Yeah, absolutely. We all bring something very unique to the group. I don’t think that I would ever have that sound with anyone else. When I was getting started as an artist, I had tried different producers, but nothing anywhere remotely close to the sound that I found with them, or the sound that we created together, rather, because like I said, we all have different musical tastes, and all that just kind of meshes to create the Radio Galaxy sound.

There’s something about the way that all of your melodic sensibilities seem to intersect at some point.

DJ Cozmos has primarily a rap and hip-hop background. King Midas is more so into — he’s into hip-hop, but he’s also into acts like Stereolab and old, old school R&B, and I’m more so along the lines of alternative music, jazz, hip-hop as well… and experimental music, so the combination of all those things is what created our sound. I mean, I listen to anything from classical music to folk, just anything. I just enjoy music, the whole spectrum of it.

 What are some big ones for you — when you were growing up, some things that musically turned the tables for you, the way you were hearing things?

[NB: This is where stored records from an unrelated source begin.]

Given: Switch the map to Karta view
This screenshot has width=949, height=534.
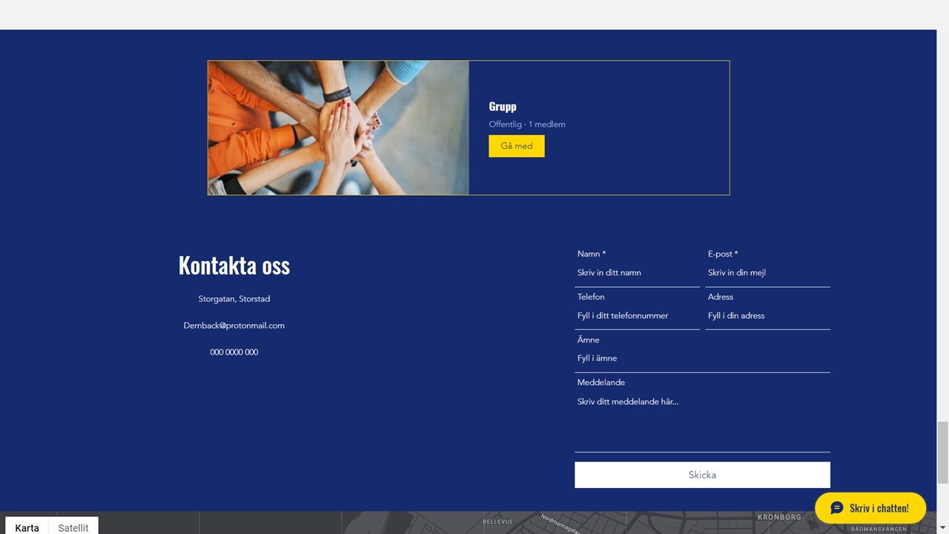Looking at the screenshot, I should point(27,527).
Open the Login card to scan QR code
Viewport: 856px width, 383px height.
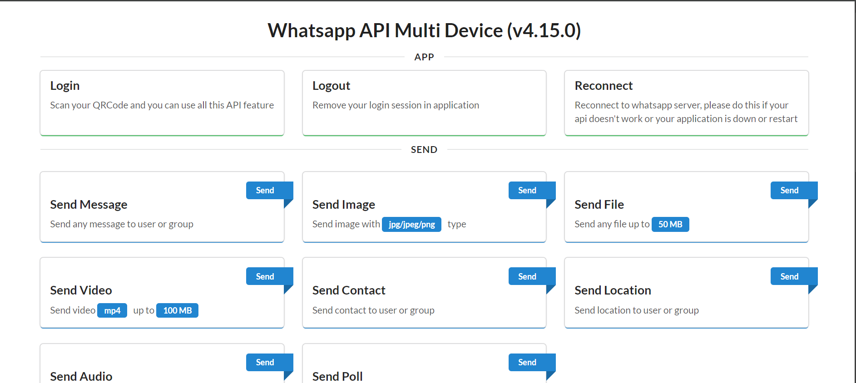tap(162, 103)
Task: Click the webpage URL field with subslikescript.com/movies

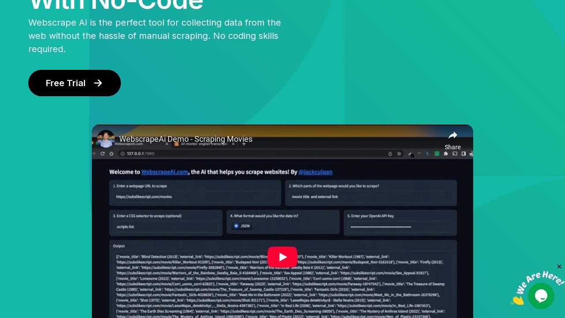Action: pyautogui.click(x=195, y=197)
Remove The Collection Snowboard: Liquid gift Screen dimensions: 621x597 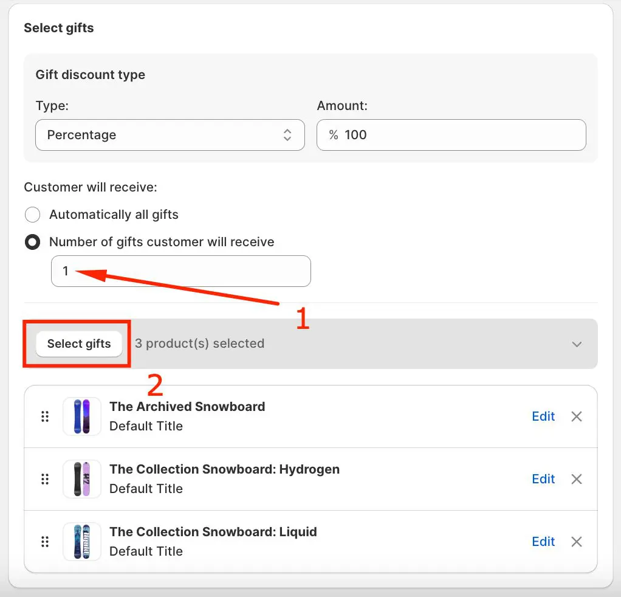[577, 542]
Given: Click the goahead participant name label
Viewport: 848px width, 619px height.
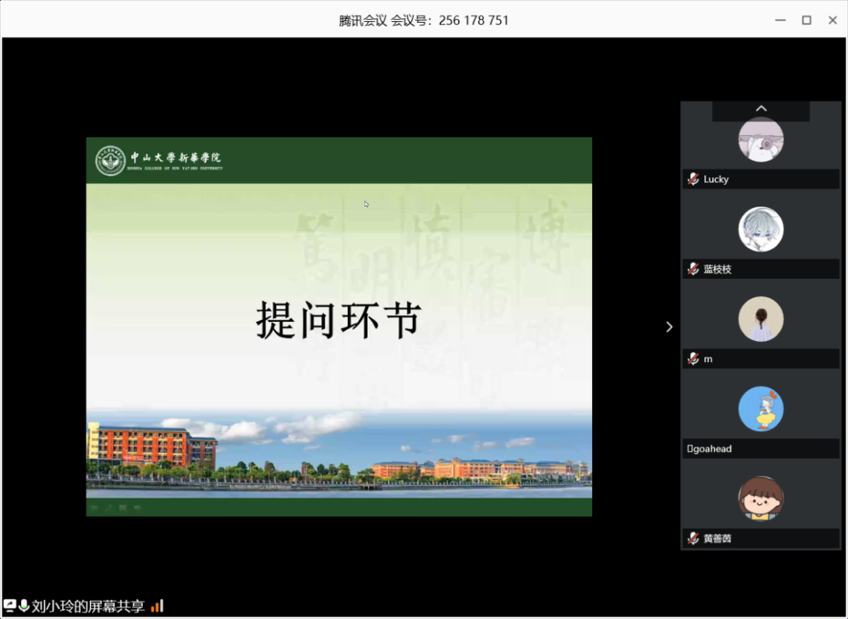Looking at the screenshot, I should [x=711, y=449].
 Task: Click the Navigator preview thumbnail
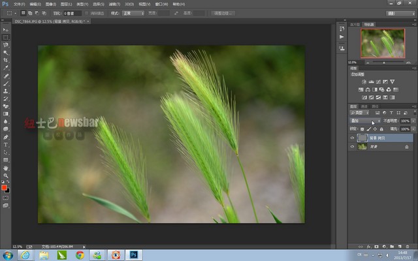pos(382,42)
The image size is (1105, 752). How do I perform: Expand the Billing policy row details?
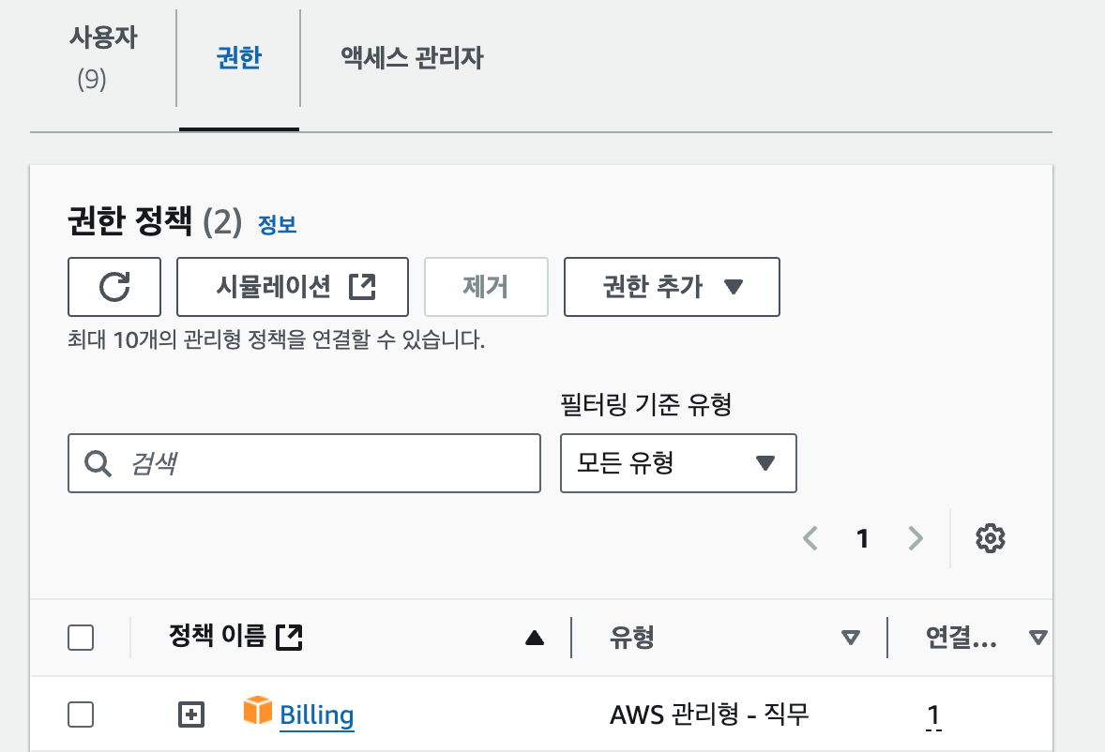[191, 715]
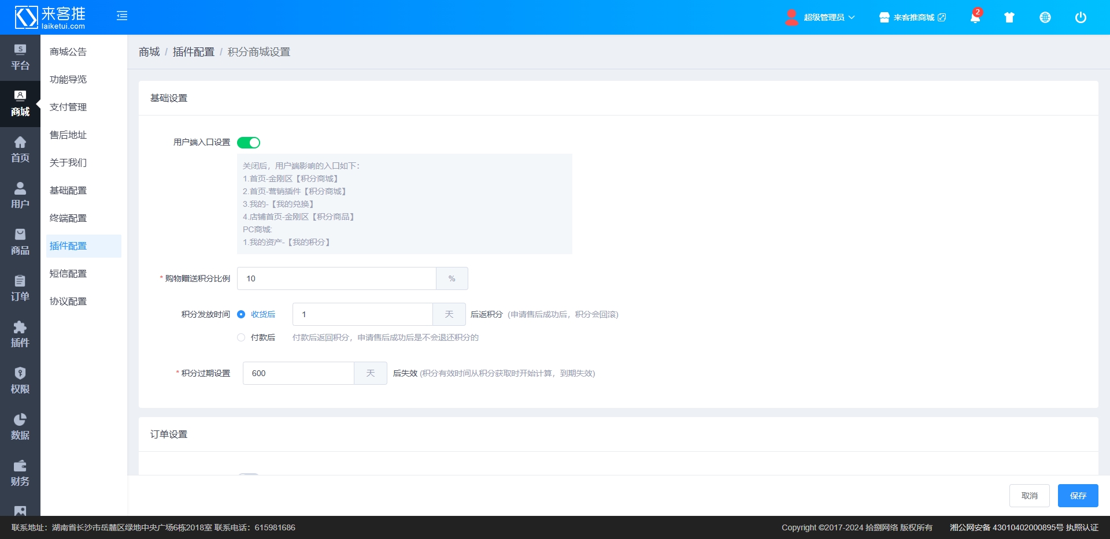Go to the 插件 puzzle icon section
The image size is (1110, 539).
(20, 334)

For me, growing up, my dad listened to a lot of rock. He listened to Led Zeppelin and The Beatles and Rolling Stones, people like that, so I grew up listening to that as well as listening to instrumental music, like jazz musicians, so listening to Thelonious Monk, Charlie Parker, Miles Davis, people like that. And in addition to that, listening your Cab Calloways and Billie Holiday and that whole era of music. For the most part I listened to a combination of those two things and then as far as the instrumental music goes, just listening to the jazz musicians. That’s actually how I learned to sing, by mimicking instruments. I was that weird kid who was walking around the house making random noises. I learned to sing that way.

Right, but that defines your association with melody and the way that you want to hear sound come out.

Right, absolutely, because one of the singers — well, an old jazz musician told me that I’m the type of singer that uses my voice as an instrument as opposed to… you know how some singers want to be the standout? I would rather actually just be another member of the band.

How are you coming along with that fear of butterflies?

Oh my goodness — so you’ve seen the “Fly Trap” video?


[laughs] Yeah, for my birthday, that was one of the things I wanted to try to conquer. It’s still a work in progress. I can say that I’m willing to go back there and do it all over again and I doubt that I would run through the way that I did, in a frenzy. There were little kids that we had to edit out, of course, but little kids were staring at me like, “Oh my God — she’s really afraid of them!”

Well that’s very brave of you to say you’d go back.

Yeah, I’ll probably do that. And then, I see butterflies around outside when I’m walking the dog all the time, and I don’t run from them anymore, so that’s a good sign.

 They’re not looking at you sideways or anything.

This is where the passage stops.